それに僕は、明日、一緒に出掛けないか誘おうとしていた事を告げるがこの様子を見ると…明日は無理かなぁ。仕方ない。
「い、行きます行きたいです、行きましょう」
「いや、無理をして体調を崩したら困りますから…」
「大丈夫です、明日には治りますからっ」
「いやいや、そんな軽いものには見えないですよ!?」
恐らく、上せたのを切っ掛けに今までの蓄積された疲労が畳み掛けるようにのし掛かったのだろう、とてもじゃないけどただ上せただけには見えない。多分火照っているだけではなく、熱も出ているのだろうか?
水桶とタオルが用意されているし、レフィの額には濡らされたタオルが既に乗せられている。

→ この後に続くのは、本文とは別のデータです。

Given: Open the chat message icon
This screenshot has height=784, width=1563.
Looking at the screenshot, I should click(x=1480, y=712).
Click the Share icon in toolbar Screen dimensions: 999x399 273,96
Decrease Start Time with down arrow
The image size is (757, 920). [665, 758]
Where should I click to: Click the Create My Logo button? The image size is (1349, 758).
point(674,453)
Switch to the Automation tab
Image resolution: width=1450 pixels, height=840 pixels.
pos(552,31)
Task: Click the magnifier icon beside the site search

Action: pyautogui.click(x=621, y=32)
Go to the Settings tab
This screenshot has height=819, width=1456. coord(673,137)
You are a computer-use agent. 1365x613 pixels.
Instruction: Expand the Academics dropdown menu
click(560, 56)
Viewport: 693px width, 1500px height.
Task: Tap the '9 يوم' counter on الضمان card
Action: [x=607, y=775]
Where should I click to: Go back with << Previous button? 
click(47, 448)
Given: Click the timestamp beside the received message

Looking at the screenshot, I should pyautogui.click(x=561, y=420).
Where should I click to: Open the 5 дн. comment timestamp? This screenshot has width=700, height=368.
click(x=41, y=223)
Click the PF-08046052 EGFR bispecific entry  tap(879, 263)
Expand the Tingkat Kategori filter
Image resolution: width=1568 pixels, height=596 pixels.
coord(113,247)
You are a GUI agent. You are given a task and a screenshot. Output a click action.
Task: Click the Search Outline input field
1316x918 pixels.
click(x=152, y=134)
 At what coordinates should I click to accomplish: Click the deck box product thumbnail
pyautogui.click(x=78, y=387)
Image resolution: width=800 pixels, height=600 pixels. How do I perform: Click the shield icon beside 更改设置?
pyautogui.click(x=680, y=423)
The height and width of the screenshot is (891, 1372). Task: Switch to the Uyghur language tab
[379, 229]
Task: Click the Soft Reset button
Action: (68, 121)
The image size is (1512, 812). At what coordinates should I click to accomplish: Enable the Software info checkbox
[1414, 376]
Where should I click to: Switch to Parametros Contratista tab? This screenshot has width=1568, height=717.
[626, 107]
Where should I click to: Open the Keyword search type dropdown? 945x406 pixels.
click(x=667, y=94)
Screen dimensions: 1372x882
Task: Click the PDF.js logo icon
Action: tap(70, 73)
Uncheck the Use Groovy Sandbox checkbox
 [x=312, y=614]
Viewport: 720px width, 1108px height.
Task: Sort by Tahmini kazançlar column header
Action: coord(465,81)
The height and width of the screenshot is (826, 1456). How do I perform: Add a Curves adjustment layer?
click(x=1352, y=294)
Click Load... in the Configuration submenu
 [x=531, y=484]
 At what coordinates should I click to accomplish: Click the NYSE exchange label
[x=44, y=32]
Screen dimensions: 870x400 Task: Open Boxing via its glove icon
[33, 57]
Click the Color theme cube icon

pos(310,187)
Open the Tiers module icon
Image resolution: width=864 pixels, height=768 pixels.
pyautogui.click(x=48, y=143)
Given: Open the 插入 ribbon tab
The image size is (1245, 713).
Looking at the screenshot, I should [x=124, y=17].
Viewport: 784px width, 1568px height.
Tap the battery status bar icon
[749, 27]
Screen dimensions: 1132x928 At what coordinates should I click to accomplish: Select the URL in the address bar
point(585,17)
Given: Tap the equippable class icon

「で、でも、折角ベルから誘ってくれたのに…本当に大丈夫ですから。今日1日しっかり休めば、明日にはなんて事ありません!」
「…わかりました、明日の朝、レフィの体調次第にしましょう。代わりに今日はしっかりと休んでくださいね? 何かして欲しいこととか、欲しいものとかありますか?」
うぅん、恩返しのために誘っているのに気を遣わせているようでなんだか申し訳ない…。よし、そのお返しも含めて、今日と明日はレフィに尽くそう。
「…そ、そうですね……………そうだ、ベルは英雄譚がお好きでしたよね?」
「ええ、まぁ」
「でしたら、おすすめの英雄譚を語り聞かせてくれませんか?」
「…そんな事でいいんですか? じゃあ、そうですね…僕のお気に入りで、ティオナさんとも語り合ったことがあるんですが…道化の英雄、いえ、始原の英雄アルゴノゥトの話でどうですか?」
「…詳しくは聞いたことありませんから…ええ、お願いします」
そうして語るのは、とある滑稽な男の話。不相応な望みを持ち、幾多の思惑に翻弄され、それでも愚者を貫いた、一人の道化の物語。
だけど僕は、この話がどうしてか好きだった。
助けに行った王女に助けられるという展開には、僕の幼い心は格好悪いと告げていたけど…それでも、その在り方に酷く憧れた。
それは『喜劇』、神々がこの地に降臨して『神時代』が始まる前、世界を支配する嘆きと絶望を終わらせるその第一歩、『英雄時代』の始まりを告げた『始原の英雄』の話。
そんな英雄譚を、僕はレフィの看病をしながら話し続けた。
エッセンス程度のアルゴノゥト要素。
ちなみに、ベルのミノタウロス戦やインファントドラゴン戦を見ていないのでティオナはベルに対してアルゴノゥトを思い浮かべていません。
折角のアルフィー関係、ベルレフィ関係に活かしたいところなんですけどね。いや、十分活きてるのかな…?
配役も年齢関係も逆だけど誰も手を差し伸べていないところに差し伸べたりしてるし…。